FOR IMMEDIATE RELEASE January 31, 2023
Boise, Idaho – Governor Brad Little commented today on The Wall Street Journal editorial board’s piece highlighting Idaho’s historic tax cuts.
“The Idaho Legislature and I have worked together to achieve historic tax cuts for Idaho businesses and families, and we’re not done yet. We’ve turned back more tax relief per capita than any other state, with more property tax relief on the way,” Governor Little said. “It’s wonderful to see Idaho in the national spotlight for our relentless focus on the taxpayer. For years, we have demonstrated that ‘kitchen table economics’ leads to prosperity – we choose to live within our means, continually return the people’s money, cut waste and stretch our dollars further, make investments where they count, and save for hard times.”

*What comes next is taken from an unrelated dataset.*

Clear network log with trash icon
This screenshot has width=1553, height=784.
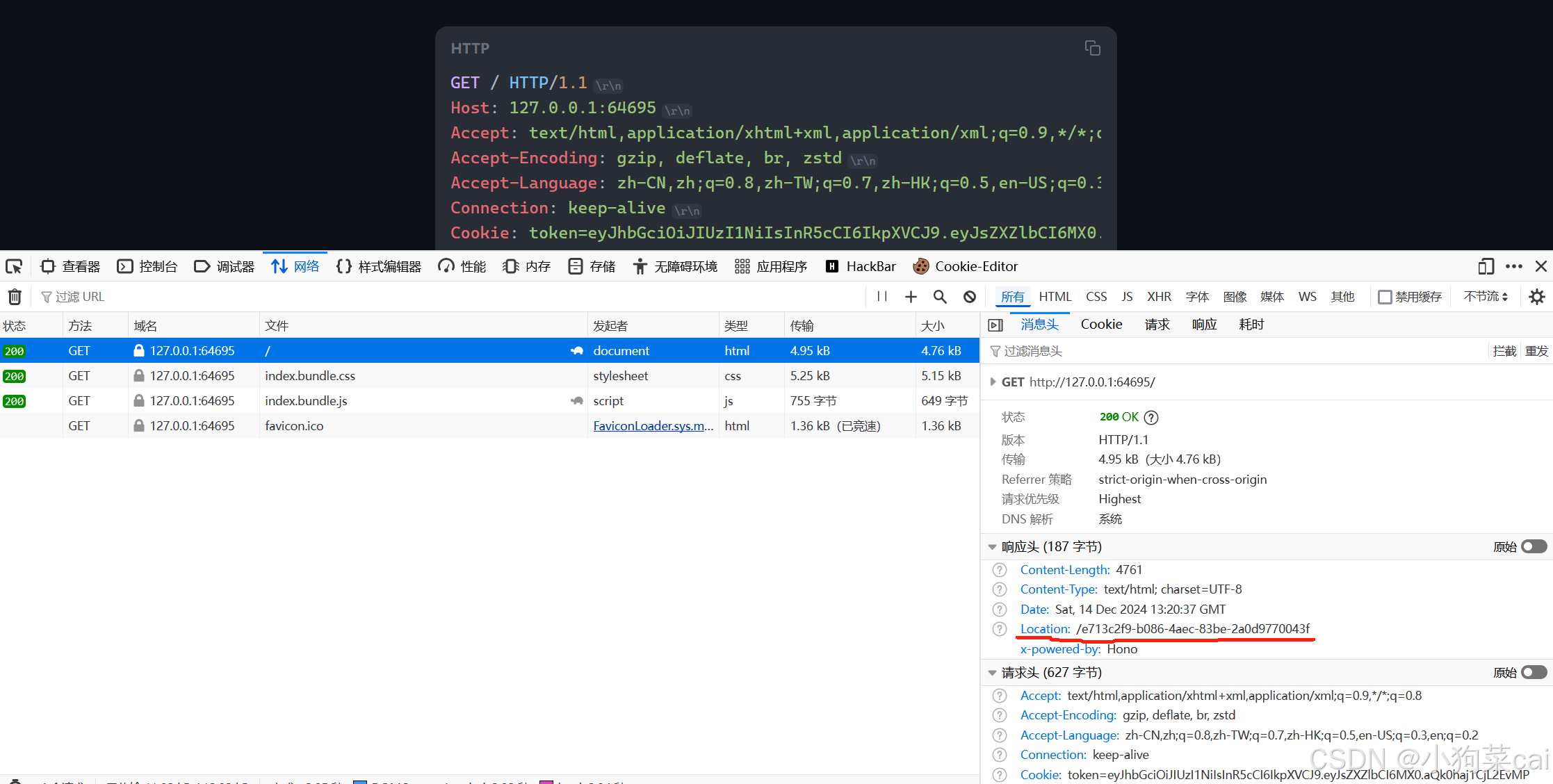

The editorial titled “The State Tax-Cut Movement,” states in part:
“Many states that cut taxes in the early stage of the revenue boom have sustained or expanded their surpluses. That’s what happened in Idaho, which boasts one of the best-performing state budgets according to Pew. In May 2021 Gov. Brad Little cut the top rate on income to 6.5% from 6.93% amid a $900 million surplus. The state’s surplus grew by more than 50% the next year, and Gov. Little followed up by reducing the income tax to a flat 5.8%.”
Since 2019 when Governor Little took office, Idaho has returned more than $2.7 billion in one-time tax relief and more than $650 million in ongoing tax relief, including the new, lower flat income tax adopted during the September 2022 extraordinary session. Eighty-percent of Idaho voters approved the move along with historic investments in public schools.
The editorial goes on to compare Idaho’s success with the failures of California:
“States that don’t cut taxes in times of surplus invariably spend more, often building commitments that are hard to sustain and lead to pressure to raise taxes in the lean economic years. That’s what happened last year in California, where Gov. Gavin Newsom followed a $97 billion surplus with a $300 billion budget, including new climate spending and expanded Medicaid for illegal migrants. This month the state announced a $23 billion deficit.
“The tax-cutting spree is increasing the tax divide between GOP-led and progressive Democratic states. This in turn contributes to more cross-state migration. From Florida to Texas and Idaho, the states that draw the most new residents from other states tend to have much lower tax rates. Population losers like New Jersey, New York and California are among the most punitive taxers.
“Competition is moving states toward better tax codes, and the trend is compounding. Americans in states that haven’t joined the tax cutters at least have more places to move to.”